Napoleon gave the counties of Białystok, Drohiczyn, Bielsk and Sokółka, with parts of the Suraż, Biebrza and Dąbrowa counties, to Tsar Aleksander I on 7 July 1807. A year later the Russian authorities created a separate administrative unit from this territory - the Belostok Oblast, consisting of from four counties: Białystok, Bielsk, Sokółka and Drohiczyn, whereas the western and northern parts of the area with Łomża, Suwałki and Tykocin passed to the short-lived Polish Duchy of Warsaw. After the failed November and January uprisings, Russification policies and anti-Polish repressions intensified, including deportations to katorga. Białystok grew into a significant center of the textile industry, the largest after Łódź in then-partitioned Poland. Białystok was the largest industrial center between Warsaw and Łódź in the west, Saint Petersburg in the north and Moscow in the east, and was nicknamed "Manchester of the North". During World War I, the territory was occupied by Germany, and after the war it was part of reborn independent Poland. In 1920, it was invaded by Soviet Russia, but Poland repulsed the Soviets and secured its freedom.

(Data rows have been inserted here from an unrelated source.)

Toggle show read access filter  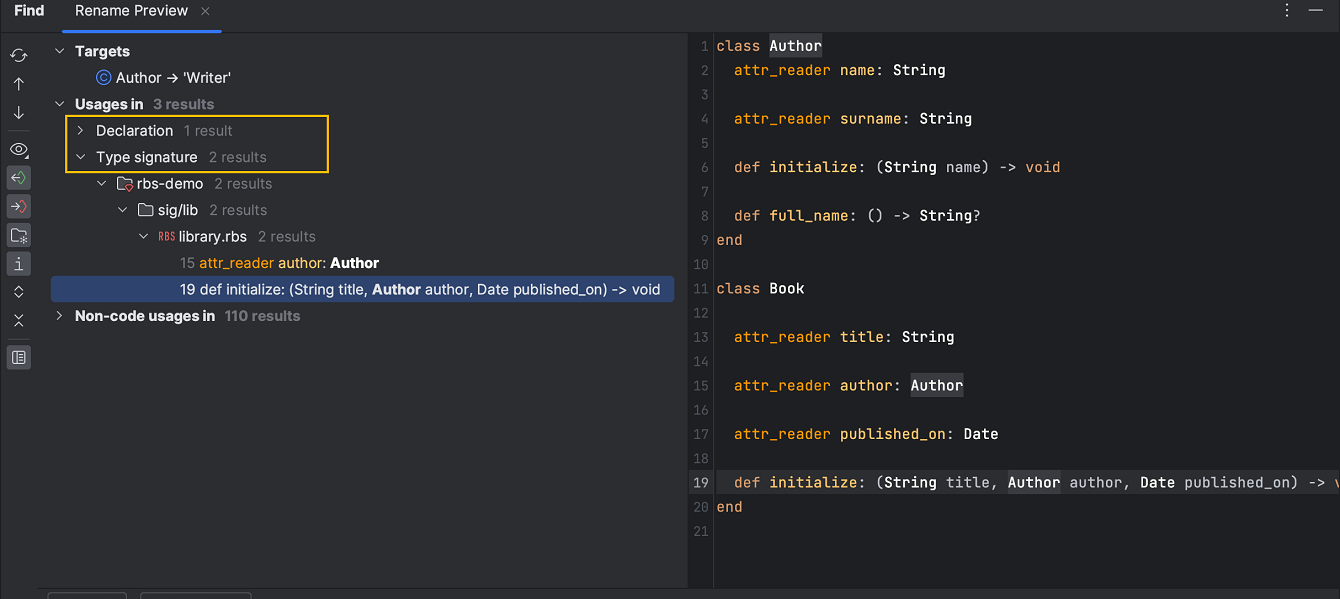pyautogui.click(x=18, y=178)
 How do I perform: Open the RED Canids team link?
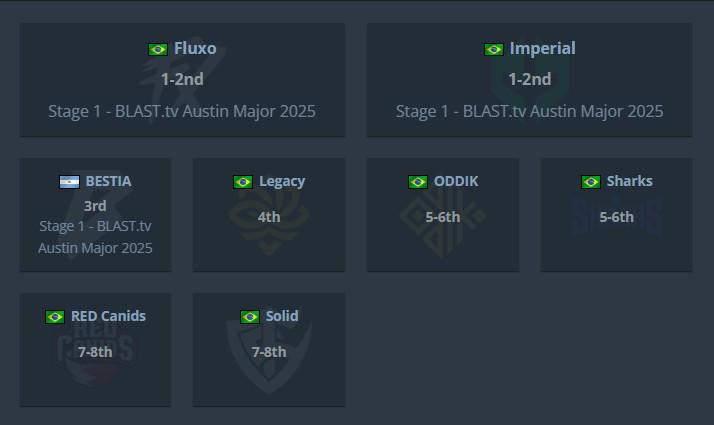tap(108, 316)
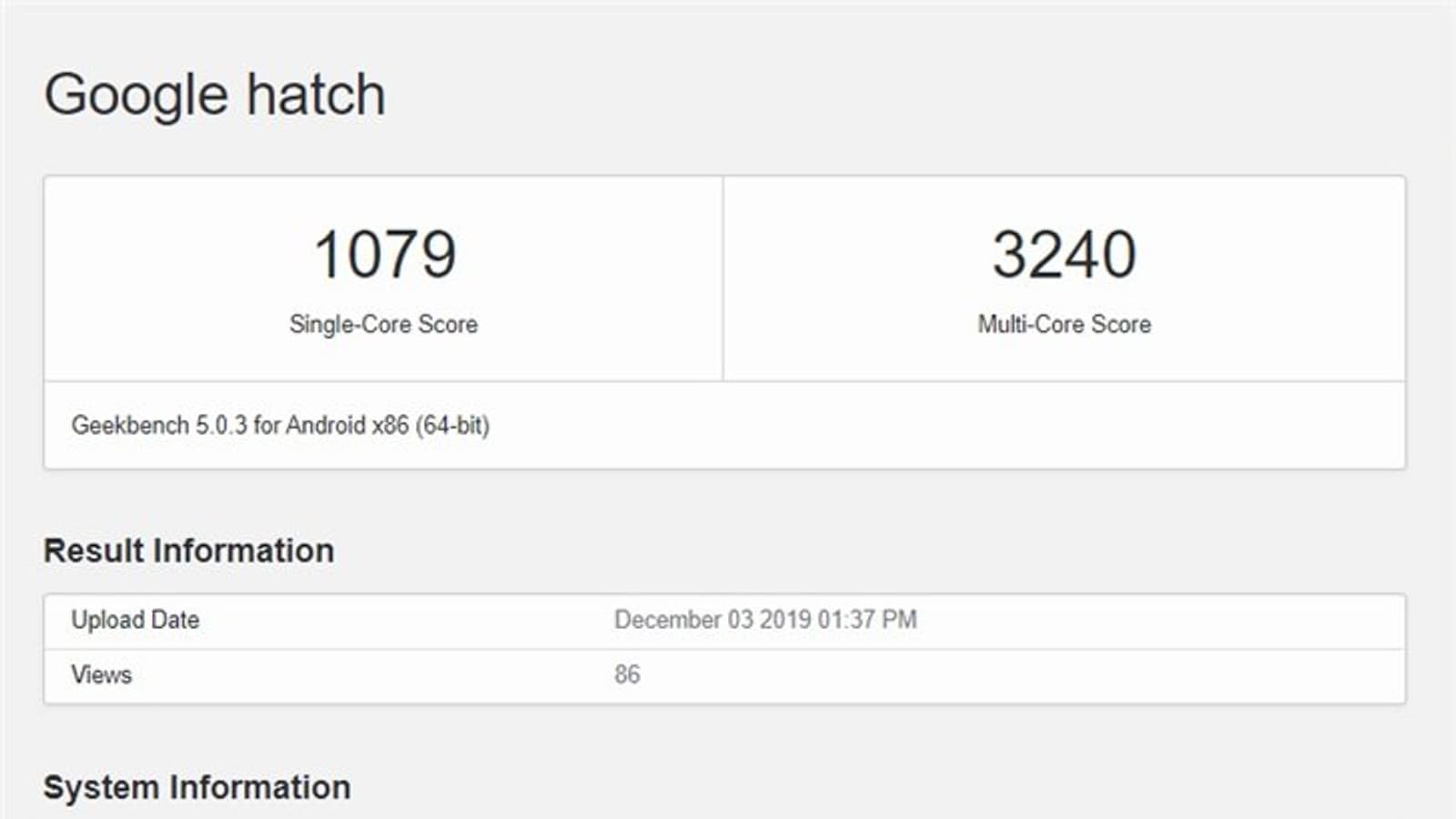Click the word "for" in the Geekbench version line
The image size is (1456, 819).
point(266,425)
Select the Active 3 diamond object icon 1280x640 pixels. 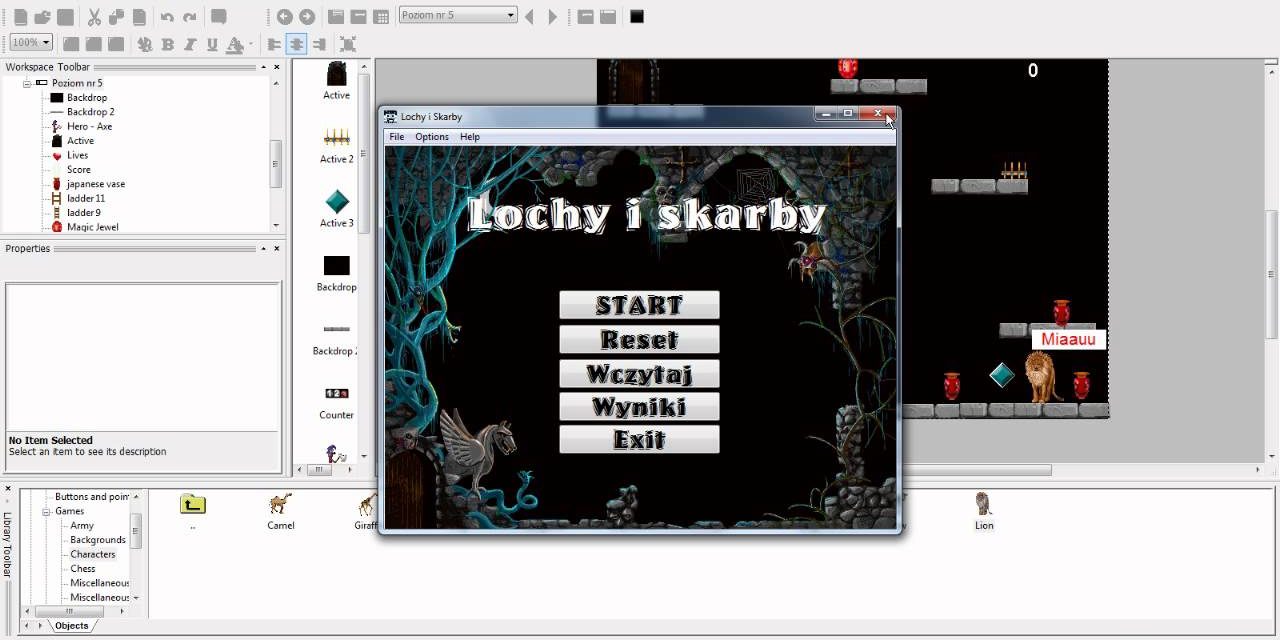[x=337, y=201]
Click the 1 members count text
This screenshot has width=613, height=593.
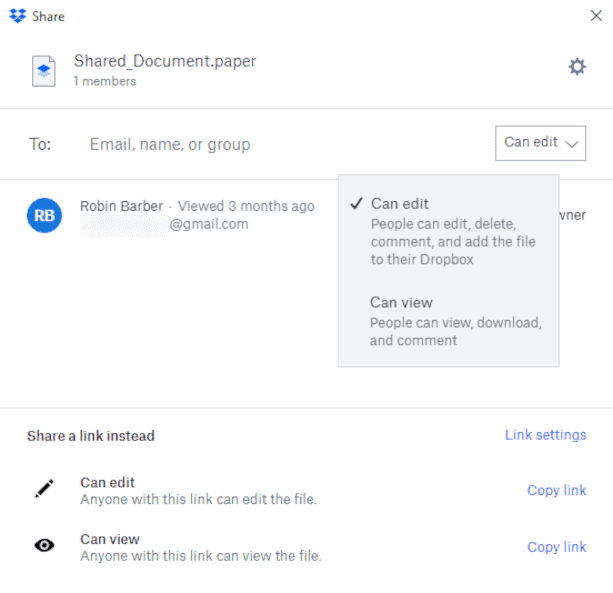coord(105,81)
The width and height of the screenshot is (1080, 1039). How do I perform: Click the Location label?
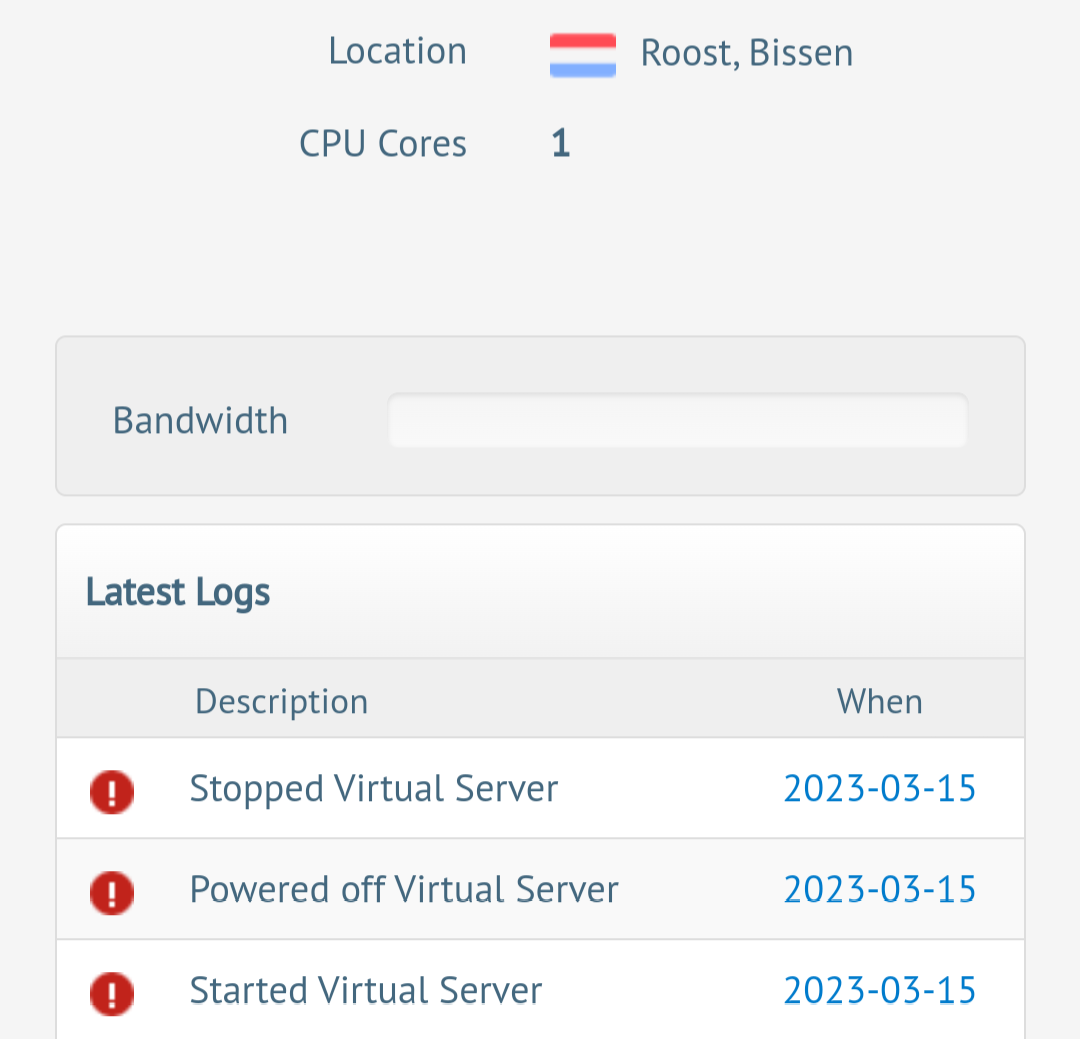397,51
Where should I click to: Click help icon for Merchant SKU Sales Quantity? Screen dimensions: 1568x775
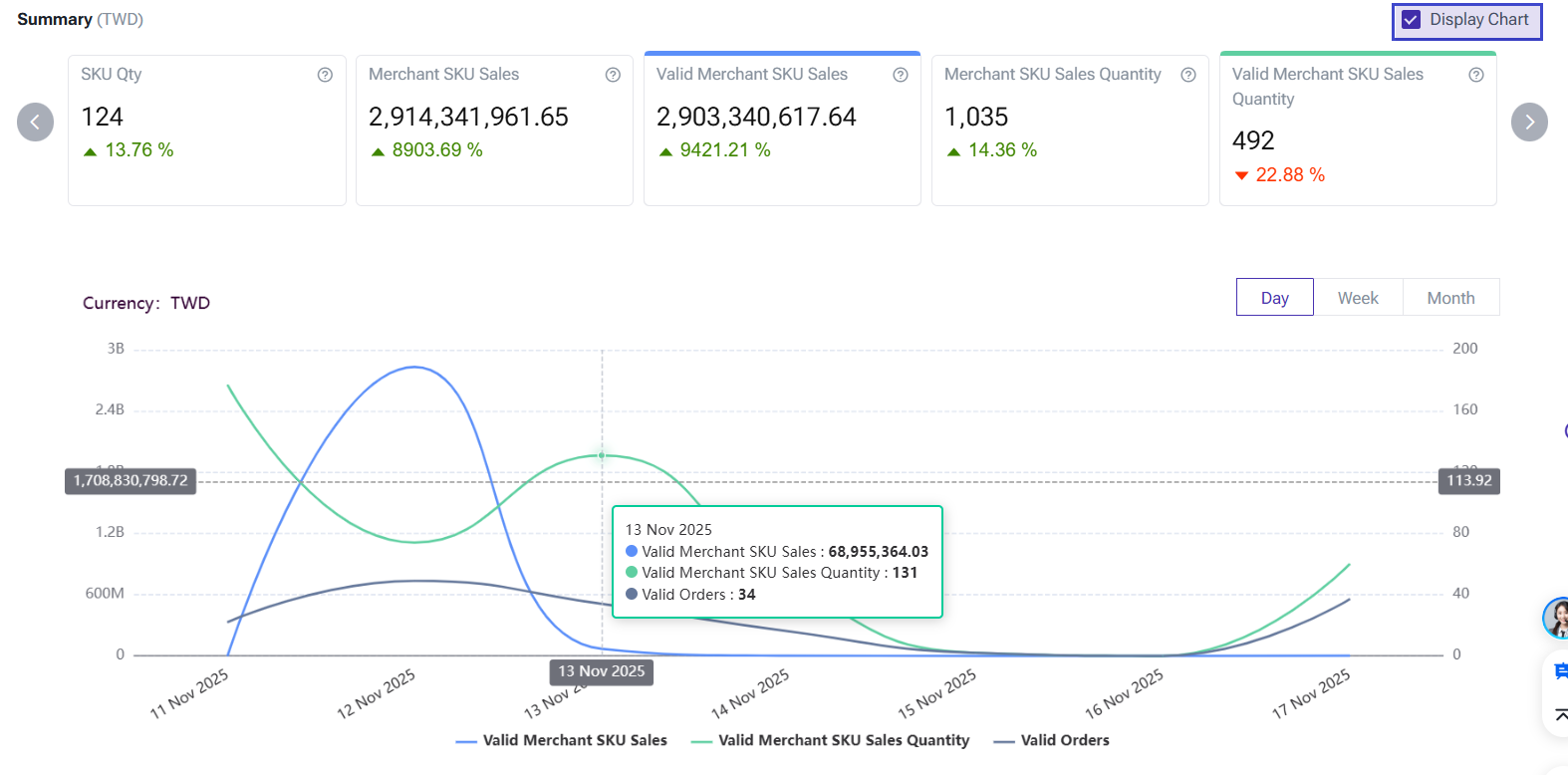tap(1188, 75)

Following the joint German-Soviet invasion of Poland, which started World War II in September 1939, the territory was occupied mostly by the Soviet Union with a small northern part with Suwałki occupied by Germany until 1941, and then it was entirely occupied by Germany until 1944. The Germans and Soviet occupiers conducted genocidal crimes against the local population, including mass arrests, deportations to forced labour, and executions and massacres of civilians and prisoners of war. Despite such circumstances, the Polish resistance was organized and active in the region. Afterwards, it was restored to Poland, although with a Soviet-installed communist regime, which stayed in power until the 1980s. The Soviet NKVD and SMERSH continued the persecution of the Polish resistance in the following months, with deportations to the USSR and executions, including the Augustów roundup.